É fundamental a existência de vontade política e liderança para haver efetivamente fiscalização por parte dos órgãos governamentais, punição aos degradadores e estímulos reais aos proprietários que promovam medidas de conservação e preservação.

Sem isso, a lei será mais um instrumento decorativo a desmoralizar o poder público pela sua incapacidade de nos proteger, enquanto cidadãos, da ação dos sanguessugas do nosso patrimônio ambiental.

Torna-se necessário, nesse momento de tiroteio contra o licenciamento ambiental e de tentativas de reduzir ou mesmo eliminar a reserva legal do Código Florestal, afirmar que a implementação efetiva da sustentabilidade e do desenvolvimento sustentável traz enormes resistências por parte de alguns setores da sociedade brasileira, que esquecem das advertências que o aquecimento global trouxe para a humanidade: não é mais possível, hoje, que se olhe o mundo com a visão do século 19.

Diante desse quadro, a continuidade da ministra Marina Silva no Ministério do Meio Ambiente representa simbolicamente a clara opção pelo desenvolvimento sustentável. Parte das críticas a ela dirigidas se deve ao descompasso entre a retórica e as ações práticas, o que fica claro com a pouca prioridade que é dada em termos orçamentários e institucionais ao meio ambiente.

Os órgãos ambientais do país sofreram nas últimas décadas inegável esvaziamento.
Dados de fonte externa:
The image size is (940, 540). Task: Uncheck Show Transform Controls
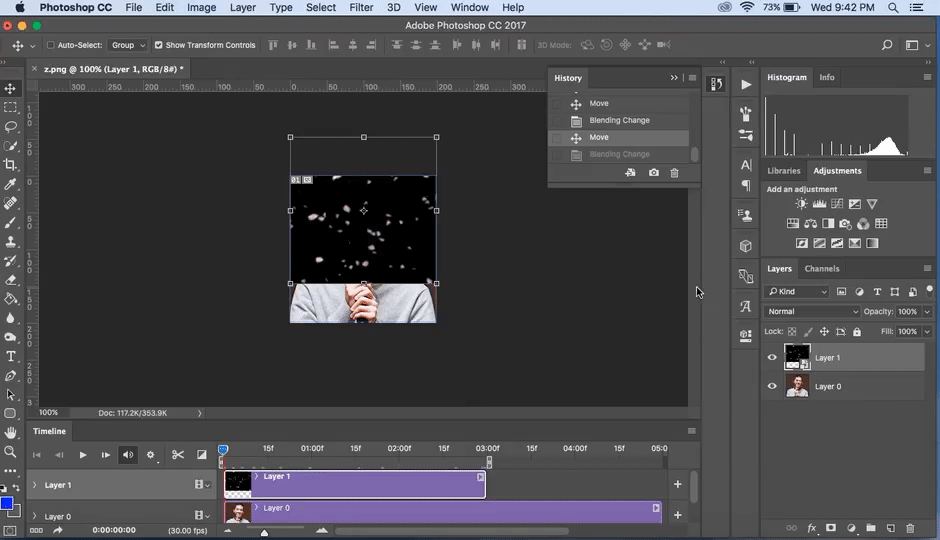pos(158,46)
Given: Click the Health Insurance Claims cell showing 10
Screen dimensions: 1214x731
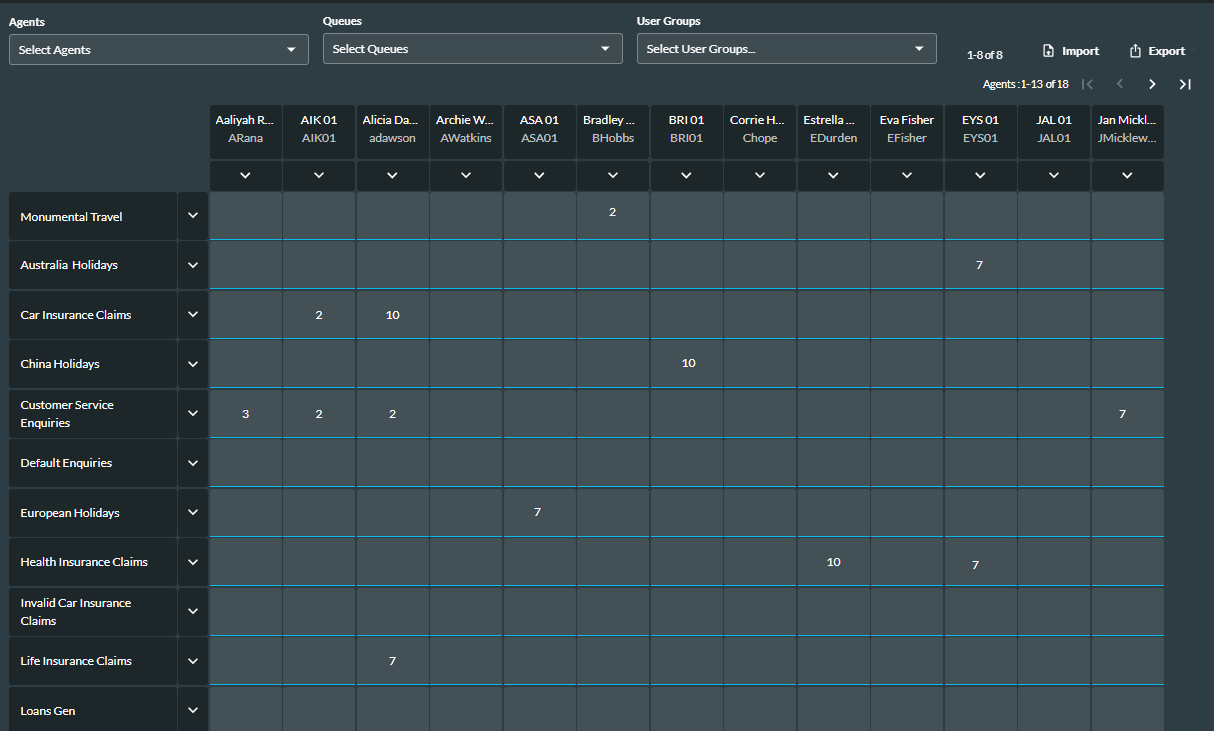Looking at the screenshot, I should coord(833,562).
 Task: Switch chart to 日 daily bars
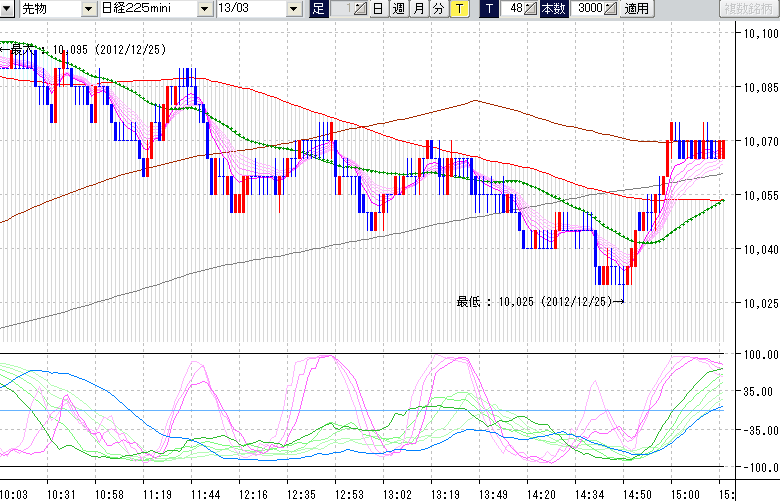tap(378, 9)
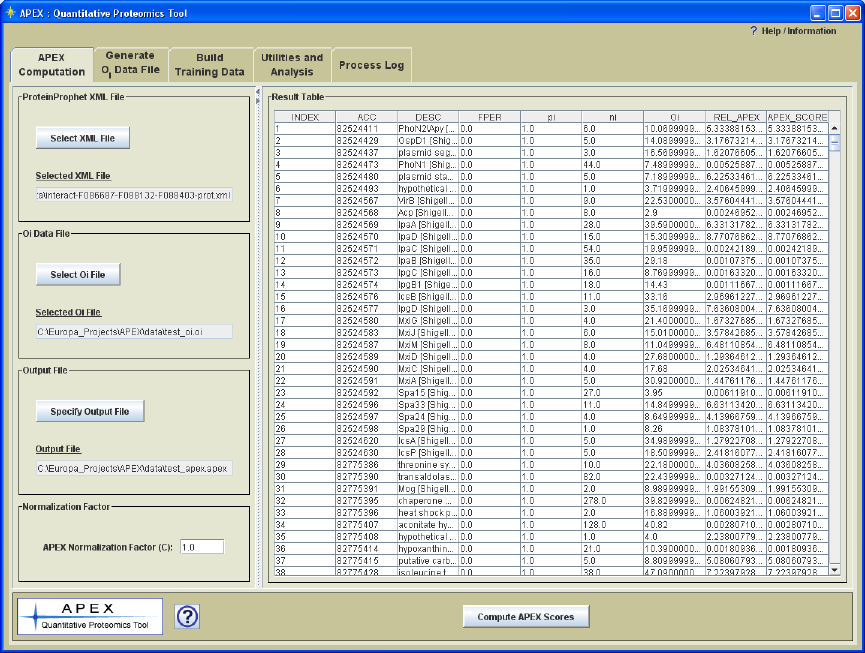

De um lado, novas exigências em consonância com novas demandas da sociedade, e, de outro, a incapacidade operacional do setor público de cumprir e fazer cumprir a lei. Acrescente-se a isso a má vontade de setores empresariais arcaicos em assumir o ônus da sustentabilidade.

Concretamente, se espera que a Lei da Mata Atlântica surja para ser cumprida, como sinal de esperança para nós e para as futuras gerações.

Fabio Feldmann, 51, formado em administração de empresas e direito, é consultor em desenvolvimento sustentável. Foi deputado federal pelo PSDB-SP, secretário do Meio Ambiente do Estado de São Paulo (1995-98) e autor do projeto de lei da mata atlântica.